À partir des années 1950, les mouvements nationalistes fangs et bubis prirent de l'ampleur. L’Espagne fut amenée à modifier sa politique coloniale et, en 1959, elle donna à la Guinée le nom de Région équatoriale formant alors deux provinces, d'une part, les îles Fernando Pó (aujourd'hui Bioko), Annobón et Corisco, d'autre part, la partie continentale, le Rio Muni (aujourd'hui Mbini). Ces deux provinces étaient représentées au Parlement de Madrid. La provincialisation de 1959 supprima l'indigénat et fit des Équato-Guinéens des «citoyens espagnols à part entière», tandis que l'assimilation devenait la nouvelle politique. 
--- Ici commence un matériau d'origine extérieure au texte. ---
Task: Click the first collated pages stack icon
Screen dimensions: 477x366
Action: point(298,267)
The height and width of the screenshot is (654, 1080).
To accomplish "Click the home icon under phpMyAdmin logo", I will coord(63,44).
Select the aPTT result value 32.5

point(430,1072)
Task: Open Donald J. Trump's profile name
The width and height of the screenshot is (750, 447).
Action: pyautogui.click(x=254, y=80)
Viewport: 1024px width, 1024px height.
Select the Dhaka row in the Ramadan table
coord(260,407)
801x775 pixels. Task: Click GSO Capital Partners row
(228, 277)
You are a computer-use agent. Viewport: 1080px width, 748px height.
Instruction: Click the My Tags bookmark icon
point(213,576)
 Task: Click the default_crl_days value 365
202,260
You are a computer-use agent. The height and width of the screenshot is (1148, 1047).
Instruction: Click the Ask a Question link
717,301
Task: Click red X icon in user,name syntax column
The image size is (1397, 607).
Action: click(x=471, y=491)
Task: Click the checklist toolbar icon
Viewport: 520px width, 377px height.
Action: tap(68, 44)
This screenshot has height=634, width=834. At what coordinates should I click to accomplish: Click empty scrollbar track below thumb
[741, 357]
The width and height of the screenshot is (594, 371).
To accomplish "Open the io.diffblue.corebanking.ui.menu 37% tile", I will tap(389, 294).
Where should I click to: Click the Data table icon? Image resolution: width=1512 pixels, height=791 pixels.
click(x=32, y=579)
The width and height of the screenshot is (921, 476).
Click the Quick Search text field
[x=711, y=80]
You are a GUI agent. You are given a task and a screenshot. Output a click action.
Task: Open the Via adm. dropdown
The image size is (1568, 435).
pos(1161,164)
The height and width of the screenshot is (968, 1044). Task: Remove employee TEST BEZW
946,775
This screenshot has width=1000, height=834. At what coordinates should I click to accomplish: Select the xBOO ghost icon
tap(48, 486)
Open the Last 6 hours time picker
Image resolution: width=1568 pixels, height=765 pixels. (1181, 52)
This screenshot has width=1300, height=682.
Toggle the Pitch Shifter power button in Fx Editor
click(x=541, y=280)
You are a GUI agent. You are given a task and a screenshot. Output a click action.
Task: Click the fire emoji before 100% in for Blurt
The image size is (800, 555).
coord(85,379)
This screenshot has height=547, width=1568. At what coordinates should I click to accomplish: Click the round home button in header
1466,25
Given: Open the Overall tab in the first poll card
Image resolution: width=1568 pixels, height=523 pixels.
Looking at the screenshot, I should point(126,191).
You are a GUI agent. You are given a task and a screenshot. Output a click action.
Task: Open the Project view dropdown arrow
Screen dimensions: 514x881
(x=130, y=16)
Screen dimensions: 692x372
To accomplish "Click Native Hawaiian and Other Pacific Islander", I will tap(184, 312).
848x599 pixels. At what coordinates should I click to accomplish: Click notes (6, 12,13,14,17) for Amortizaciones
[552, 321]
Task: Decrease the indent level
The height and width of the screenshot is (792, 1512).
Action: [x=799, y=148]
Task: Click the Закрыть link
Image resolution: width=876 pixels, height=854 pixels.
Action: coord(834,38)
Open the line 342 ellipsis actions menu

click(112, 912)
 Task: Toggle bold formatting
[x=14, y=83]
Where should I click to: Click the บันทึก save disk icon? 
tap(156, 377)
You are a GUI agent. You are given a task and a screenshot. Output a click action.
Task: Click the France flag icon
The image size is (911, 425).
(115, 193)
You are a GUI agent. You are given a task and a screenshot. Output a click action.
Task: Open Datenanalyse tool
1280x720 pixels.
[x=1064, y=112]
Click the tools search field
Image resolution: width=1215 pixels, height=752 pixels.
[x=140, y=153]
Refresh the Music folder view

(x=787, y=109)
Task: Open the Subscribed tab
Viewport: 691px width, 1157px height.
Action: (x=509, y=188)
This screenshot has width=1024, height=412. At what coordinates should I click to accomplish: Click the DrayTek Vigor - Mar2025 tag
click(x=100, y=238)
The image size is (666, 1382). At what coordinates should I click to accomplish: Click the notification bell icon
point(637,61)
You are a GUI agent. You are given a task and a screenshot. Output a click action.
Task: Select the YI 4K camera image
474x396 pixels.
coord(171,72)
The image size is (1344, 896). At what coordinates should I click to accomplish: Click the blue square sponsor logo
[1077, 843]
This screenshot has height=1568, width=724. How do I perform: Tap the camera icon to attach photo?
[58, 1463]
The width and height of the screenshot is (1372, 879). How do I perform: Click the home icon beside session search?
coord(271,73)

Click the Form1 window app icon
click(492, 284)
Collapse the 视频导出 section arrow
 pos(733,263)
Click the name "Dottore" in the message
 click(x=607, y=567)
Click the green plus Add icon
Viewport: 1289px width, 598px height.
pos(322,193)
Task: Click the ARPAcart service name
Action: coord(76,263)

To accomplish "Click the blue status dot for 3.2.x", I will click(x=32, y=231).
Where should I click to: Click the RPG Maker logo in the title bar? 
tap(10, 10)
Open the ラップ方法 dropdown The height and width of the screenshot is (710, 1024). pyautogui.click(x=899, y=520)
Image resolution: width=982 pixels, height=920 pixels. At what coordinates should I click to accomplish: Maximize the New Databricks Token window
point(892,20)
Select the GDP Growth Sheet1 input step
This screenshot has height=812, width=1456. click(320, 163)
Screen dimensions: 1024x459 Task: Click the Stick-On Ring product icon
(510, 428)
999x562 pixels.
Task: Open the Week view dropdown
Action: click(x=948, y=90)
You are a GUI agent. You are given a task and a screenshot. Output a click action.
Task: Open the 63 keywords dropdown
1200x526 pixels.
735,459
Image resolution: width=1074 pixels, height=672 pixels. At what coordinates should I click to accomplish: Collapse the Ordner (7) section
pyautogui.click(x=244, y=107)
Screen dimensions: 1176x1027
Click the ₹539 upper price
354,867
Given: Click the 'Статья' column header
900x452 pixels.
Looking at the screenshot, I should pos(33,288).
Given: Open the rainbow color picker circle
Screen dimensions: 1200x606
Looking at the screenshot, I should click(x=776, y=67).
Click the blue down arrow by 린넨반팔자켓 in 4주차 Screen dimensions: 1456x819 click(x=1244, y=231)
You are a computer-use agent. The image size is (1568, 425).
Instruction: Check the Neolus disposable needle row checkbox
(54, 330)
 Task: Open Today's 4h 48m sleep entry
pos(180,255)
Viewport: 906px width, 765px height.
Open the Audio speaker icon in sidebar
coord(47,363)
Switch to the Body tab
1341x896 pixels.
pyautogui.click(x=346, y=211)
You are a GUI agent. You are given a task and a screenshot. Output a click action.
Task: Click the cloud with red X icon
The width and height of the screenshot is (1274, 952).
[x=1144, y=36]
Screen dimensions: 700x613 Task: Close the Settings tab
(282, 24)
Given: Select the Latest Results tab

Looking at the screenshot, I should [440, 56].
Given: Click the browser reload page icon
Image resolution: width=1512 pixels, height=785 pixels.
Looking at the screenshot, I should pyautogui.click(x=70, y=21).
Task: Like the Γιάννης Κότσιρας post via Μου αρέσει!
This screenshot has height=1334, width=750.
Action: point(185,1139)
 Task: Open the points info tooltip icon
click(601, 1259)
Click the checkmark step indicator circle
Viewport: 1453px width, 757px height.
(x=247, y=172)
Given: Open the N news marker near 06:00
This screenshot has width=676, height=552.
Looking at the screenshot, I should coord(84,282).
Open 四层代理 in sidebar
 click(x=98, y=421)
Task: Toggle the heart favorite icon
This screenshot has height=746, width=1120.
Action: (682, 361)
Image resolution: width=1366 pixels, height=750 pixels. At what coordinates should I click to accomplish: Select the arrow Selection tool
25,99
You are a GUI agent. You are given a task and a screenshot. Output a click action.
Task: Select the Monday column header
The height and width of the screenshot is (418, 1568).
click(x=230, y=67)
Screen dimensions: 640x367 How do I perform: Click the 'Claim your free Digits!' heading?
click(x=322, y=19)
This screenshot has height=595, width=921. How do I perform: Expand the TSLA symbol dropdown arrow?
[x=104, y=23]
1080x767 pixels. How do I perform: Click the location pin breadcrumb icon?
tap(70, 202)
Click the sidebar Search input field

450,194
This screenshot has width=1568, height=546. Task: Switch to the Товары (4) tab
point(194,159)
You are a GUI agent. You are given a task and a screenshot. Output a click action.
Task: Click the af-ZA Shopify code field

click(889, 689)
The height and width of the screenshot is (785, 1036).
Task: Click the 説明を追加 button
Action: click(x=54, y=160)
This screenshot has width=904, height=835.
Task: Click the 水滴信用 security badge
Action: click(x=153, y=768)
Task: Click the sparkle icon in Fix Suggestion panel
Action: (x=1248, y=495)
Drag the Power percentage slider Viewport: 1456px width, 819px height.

Les deux provinces obtinrent leur autonomie en 1963 sous le nom de Guinée espagnole. Puis un gouvernement local constitué de nationalistes modérés fut chargé d’administrer le pays. Mais ils s’opposèrent aux Équato-Guinéens plus radicaux. Les nationalistes guinéens portèrent la question de la souveraineté sur ces territoires devant l'Organisation des Nations unies. Celle-ci proposa la tenue d'une conférence institutionnelle, au terme de laquelle se déroulèrent en août 1968 les premières élections présidentielles et législatives: Francisco Macías Nguema, un grand propriétaire terrien appartenant à l’ethnie fang, fut élu à la tête du pays. L’indépendance fut proclamée le 12 octobre de la même année.

3.3 L’indépendance (1968)

La Guinée équatoriale ne connut que deux présidents depuis le 12 octobre 1968, mais ce fut deux dictateurs issus de la même famille «nguemiste»: Francisco Macías Nguema (1968-1979) et Teodoro Obiang Nguema Mbazogo (1979- ?).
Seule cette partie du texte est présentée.